Excerpt:
☆ ☆ ☆

As Mayor of Jacksonville, Alvin Brown has gone a long way to get himself over as a Man Of the People. He’s so gracious, in fact, that he routinely gives ammunition to his political enemies, who would have very little to work with otherwise. Case in point: A front-page article in the Florida Times-Union’s May 31 edition, centered around concerns expressed by members of the City Council that Mayor Brown’s gone too far with his trademark self-promotional tactics. Specifically, they claim that he’s monopolizing the services of the official city photographer, and that his name features too prominently on the City of Jacksonville (COJ) website. Slow news day? Yep.
Spoiler alert: Our city council is ridiculous. Are they actual people, or cardboard cut-outs whose public utterances are generated by computer algorithms? Of course the mayor is a self-promoting freakazoid; he was trained by Bill Clinton. The real question, though, is why does the general public never see or hear anything from council members unless they’re trying to block something or shut something down? Brown goes a bit far in trying to generate buzz for the city, sure, but maybe that’s because he’s surrounded by bland, uncharismatic people exuding negativity, always looking for new ways to throw the city under the bus to service their political/business agendas. (Hemming Plaza, Metro Park, etc.)
The City Council has been the weak link in local politics since the Peyton years. They blatantly go into business for themselves, thinking up ridiculous, counter-productive legislation while assiduously blocking the important things. The weakness they showed with the whole Occupy thing (esp. the Dems) was an obvious example. So, in terms of the city’s public image, the choice is between one guy who does way too much and 19 people who do nothing at all. Now, I’m no Democrat, but these people actually made me into an Alvin Brown fan. How the hell?
Fact is, Brown isn’t doing anything that any councilperson, or any politician in general, couldn’t be doing right now. My city council campaign started fairly late and was vastly underfunded, but I was able to be pretty competitive in a tight, seven-person race while pushing an agenda that deviated significantly from the mainstream. That was only possible because of the web, social media specifically. Brown was on that track already, as a candidate, and he’s taken that to a whole new level as mayor. While the techniques may be fairly new, critics who claim that his self-promotional tendencies are somehow unusual are flatly disengaged not only from the history of this city, but from political science in general.
One needs not cite national examples of people like Michael Bloomberg, Ed Koch, Richard Daley, Willie Brown, Maynard Jackson or Adrian Fenty, all of whom used their personal brand to enhance that of their city (and vice-versa); local examples abound, including virtually every mayor Jacksonville has ever had. Are Brown’s critics seriously suggesting that he’s acting inconsistently from his predecessors? Imagine what Tommy Hazouri’s Twitter feed would’ve looked like, or Hans “let’s pose at the city limits with a beautiful actress to promote Consolidation” Tanzler’s Instagram. And one can easily visualize the front-page of the COJ website, had the Internet existed in the Jake Godbold era.
The website is centered on Brown because Brown is the only person making an effort to promote positive initiatives in the public sphere. Everyone complains about him putting his name on the jazz festival, but it’s not like the councilfolk were out there mingling with the voters. Why are they complaining about the city photographer when they all have camera-phones, not to mention skilled photographers in each of their districts who’d work for free, just to have COJ work on their resumes? This is simply about people wanting to weaken Brown before the next election, so they can pick one of these malleable stuffed-shirt councilmen to challenge him in 2015. If every local politician made a fraction of the effort to engage their constituents using the power of the web, this city would be cooking with gas.

☆ ☆ ☆

Stated task: In the commentary on Mayor Alvin Brown, what two complaints did City Council members make about him in the Florida Times-Union article? The records have no connection to the commentary on Mayor Alvin Brown.

Word and item position data:
☆ ☆ ☆

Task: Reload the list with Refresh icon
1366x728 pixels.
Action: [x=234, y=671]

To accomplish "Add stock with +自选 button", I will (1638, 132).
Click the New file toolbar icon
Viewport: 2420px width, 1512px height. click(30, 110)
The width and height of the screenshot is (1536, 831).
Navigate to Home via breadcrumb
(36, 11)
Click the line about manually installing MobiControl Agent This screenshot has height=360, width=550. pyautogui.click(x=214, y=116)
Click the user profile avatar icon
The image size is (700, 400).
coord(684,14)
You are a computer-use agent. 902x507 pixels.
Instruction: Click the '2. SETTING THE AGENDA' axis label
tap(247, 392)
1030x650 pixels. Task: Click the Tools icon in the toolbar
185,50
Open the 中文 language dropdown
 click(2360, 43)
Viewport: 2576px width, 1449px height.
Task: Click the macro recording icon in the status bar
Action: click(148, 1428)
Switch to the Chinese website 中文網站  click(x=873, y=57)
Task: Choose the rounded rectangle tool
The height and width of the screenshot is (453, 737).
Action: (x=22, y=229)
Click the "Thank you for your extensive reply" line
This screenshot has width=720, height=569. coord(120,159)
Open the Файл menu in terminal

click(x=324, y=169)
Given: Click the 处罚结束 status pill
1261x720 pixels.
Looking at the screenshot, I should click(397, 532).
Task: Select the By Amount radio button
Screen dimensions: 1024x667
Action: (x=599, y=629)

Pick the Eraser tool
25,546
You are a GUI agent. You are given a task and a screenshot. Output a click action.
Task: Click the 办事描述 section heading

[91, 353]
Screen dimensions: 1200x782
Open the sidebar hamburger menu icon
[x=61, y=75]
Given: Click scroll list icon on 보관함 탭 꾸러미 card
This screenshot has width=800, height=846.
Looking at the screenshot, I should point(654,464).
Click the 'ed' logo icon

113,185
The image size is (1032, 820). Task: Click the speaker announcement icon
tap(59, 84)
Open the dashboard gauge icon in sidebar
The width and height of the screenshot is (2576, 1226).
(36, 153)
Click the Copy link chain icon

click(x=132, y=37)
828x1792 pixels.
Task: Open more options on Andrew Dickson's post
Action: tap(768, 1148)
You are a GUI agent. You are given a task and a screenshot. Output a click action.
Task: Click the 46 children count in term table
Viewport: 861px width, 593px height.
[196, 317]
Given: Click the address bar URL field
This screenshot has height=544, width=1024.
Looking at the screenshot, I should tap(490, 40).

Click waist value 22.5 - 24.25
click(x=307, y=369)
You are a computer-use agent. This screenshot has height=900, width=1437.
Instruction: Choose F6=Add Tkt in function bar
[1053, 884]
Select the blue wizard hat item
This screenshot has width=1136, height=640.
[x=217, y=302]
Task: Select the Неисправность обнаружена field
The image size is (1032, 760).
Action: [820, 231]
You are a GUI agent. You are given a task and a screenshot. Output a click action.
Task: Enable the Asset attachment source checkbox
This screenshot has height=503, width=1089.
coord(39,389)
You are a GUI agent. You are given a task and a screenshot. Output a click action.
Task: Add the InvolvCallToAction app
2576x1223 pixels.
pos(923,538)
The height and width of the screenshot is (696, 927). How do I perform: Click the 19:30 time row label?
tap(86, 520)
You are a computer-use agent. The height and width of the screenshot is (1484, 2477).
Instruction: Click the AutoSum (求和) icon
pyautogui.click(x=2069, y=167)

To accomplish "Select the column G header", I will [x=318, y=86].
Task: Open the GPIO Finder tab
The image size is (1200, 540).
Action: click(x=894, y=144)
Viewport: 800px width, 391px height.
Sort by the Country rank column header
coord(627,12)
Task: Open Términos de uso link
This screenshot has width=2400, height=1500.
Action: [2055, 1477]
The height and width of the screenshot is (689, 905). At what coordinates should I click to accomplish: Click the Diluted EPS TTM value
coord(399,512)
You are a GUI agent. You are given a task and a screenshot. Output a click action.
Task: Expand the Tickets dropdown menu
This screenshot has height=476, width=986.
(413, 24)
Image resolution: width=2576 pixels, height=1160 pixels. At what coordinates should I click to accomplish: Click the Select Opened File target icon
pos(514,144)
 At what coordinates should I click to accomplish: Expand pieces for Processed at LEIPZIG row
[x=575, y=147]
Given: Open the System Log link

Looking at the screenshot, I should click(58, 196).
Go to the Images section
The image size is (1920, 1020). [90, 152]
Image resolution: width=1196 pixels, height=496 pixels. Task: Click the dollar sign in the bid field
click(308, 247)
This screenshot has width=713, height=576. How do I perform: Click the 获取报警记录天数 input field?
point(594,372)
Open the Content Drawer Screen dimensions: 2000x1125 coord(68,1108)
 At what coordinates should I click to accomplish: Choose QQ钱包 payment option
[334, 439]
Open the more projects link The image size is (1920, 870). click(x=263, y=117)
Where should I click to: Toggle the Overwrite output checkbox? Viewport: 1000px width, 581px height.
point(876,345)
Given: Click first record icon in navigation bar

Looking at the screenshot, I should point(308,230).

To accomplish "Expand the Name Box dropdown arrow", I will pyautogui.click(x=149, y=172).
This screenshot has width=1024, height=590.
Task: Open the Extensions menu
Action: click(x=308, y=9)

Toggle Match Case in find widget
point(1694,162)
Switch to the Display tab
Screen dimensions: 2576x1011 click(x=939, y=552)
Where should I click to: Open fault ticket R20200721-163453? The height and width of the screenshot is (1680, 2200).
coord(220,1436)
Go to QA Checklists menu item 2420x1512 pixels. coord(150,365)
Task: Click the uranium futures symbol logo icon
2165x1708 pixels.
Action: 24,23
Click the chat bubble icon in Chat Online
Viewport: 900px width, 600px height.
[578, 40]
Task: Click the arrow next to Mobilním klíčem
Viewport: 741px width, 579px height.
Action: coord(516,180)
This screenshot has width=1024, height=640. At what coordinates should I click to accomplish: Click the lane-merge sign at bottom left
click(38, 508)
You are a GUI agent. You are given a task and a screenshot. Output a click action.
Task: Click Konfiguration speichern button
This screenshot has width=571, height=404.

☆ ☆ ☆

Exercise response: They claimed he was monopolizing the services of the official city photographer and that his name featured too prominently on the City of Jacksonville website.